Forum Discussion

Wassim's avatar
Wassim
New Contributor
4 years ago
Solved

Problem with copy and join

Hello,

I am working on this pipeline

The problem is with this part

I copy my result set.
I keep my first output
And aggregate my second output
And finally I want to take those aggregate results using a lookup.

This make my pipeline run endlessly. And if I remove the lookup (or join) and write to two different files it takes less than 2 minutes.
I think may be its because the two outputs are the image of the same result set.

Could you please tell me if you have seen this issue before and how to treat it.

Thank you

  • Hi Wassim,

    This is actually a known issue (SWAT-3096) that we’re working on a fix for. It happens when there are at least 1024 records being copied by the Copy snap, for reasons that are a bit difficult to explain.

    Until we have a fix, there are at least three workarounds:

    • Swap the order of the inputs to the Lookup snap, so that the output of the Aggregate is the first input rather than the second.
    • Insert a Sort snap right after each output of the Copy snap. It won’t work if you put the Sort before the Copy. In this workaround, the point of the Sort snaps isn’t to sort the data, which might already be sorted – it’s to essentially create independent buffers of the data from each of the Copy snap’s output views.
    • Replace the Lookup with a Join, and set the Sorted streams property to Unsorted.

11 Replies

  • Hi Wassim,

    This is actually a known issue (SWAT-3096) that we’re working on a fix for. It happens when there are at least 1024 records being copied by the Copy snap, for reasons that are a bit difficult to explain.

    Until we have a fix, there are at least three workarounds:

    • Swap the order of the inputs to the Lookup snap, so that the output of the Aggregate is the first input rather than the second.
    • Insert a Sort snap right after each output of the Copy snap. It won’t work if you put the Sort before the Copy. In this workaround, the point of the Sort snaps isn’t to sort the data, which might already be sorted – it’s to essentially create independent buffers of the data from each of the Copy snap’s output views.
    • Replace the Lookup with a Join, and set the Sorted streams property to Unsorted.
    • Wassim's avatar
      Wassim
      New Contributor

      thank you very much @ptaylor

    • vgautam64's avatar
      vgautam64
      New Contributor III

      I too faced this exact problem recently and this thread proved really helpful. Thanks a lot!

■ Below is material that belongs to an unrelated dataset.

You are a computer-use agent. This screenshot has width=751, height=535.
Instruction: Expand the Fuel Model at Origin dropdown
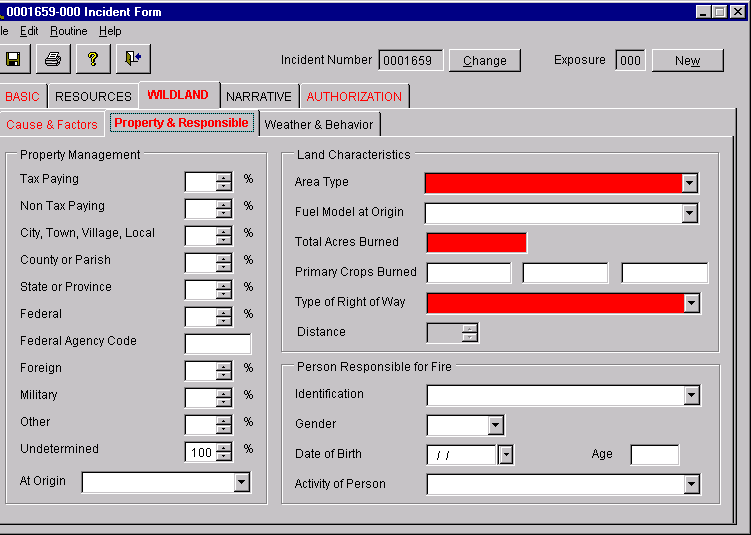click(x=689, y=213)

      Considering this post is more than 1.5 years old now, what is the status on the fix for this issue?

  • viktor_n's avatar
    viktor_n
    Contributor II

    Hi @Wassim,

    Try first to sort the data before you send it to the join.

    How many records did you get before coping the records ?
    If it’s only one, then instead of using Join snap try it with Gate snap. You will get same result as it is with Join. If there are more records and you are joining by some conditions then you can not use Gate.

    Regards.

  • Wassim's avatar
    Wassim
    New Contributor

    Hi Viktor,

    Thank you for the answer.
    I have 6k rows so i cant use the gate.
    I sorted on the same field i group with and it doesnt help.

    • skatpally's avatar
      skatpally
      Former Employee

      Did you mean Join Snap when you referred to Lookup snap here ? Also what is the output from the Aggregate Snap and Mapper after that ?

  • Wassim's avatar
    Wassim
    New Contributor

    Hi skatpally thank you very much for the answer. its a lookup snap

    Here is the aggregate

    and here is the mapper after the aggregate

    thank you

  • SpiroTaleski's avatar
    SpiroTaleski
    Valued Contributor

    @Wassim

    Below are some points that you should take about In-Memory Lookup Snap:

    • The join operation within the snap will start, when the right input document stream ends. Meaning that, in your case the snap first will wait the aggregation of the data to be completed and then processed by In-Memory Lookup.
    • All the right input data is loaded in memory(of the JVM) as a lookup data. So, it is possible for the Snap to cause a poor performances.

    Did you have another processes that are running in parallel with this process, that are also using similar snaps(join, snaps for aggregation, group snaps etc.) inside, which have an impact of the memory?

    Did you tried the same scenario using JOIN Snap?

    Regards,
    Spiro Taleski

  • Wassim's avatar
    Wassim
    New Contributor

    @Spiro_Taleski
    Thank you for the answer.
    i did try join also.
    i am aware of all that. i have 6000 rows. to aggregate to join to my first result and its not even moving
    its like this

    if i duplicate my snaps and make the aggregate and the join to the intial snaps it will take less than a minute.

    Regards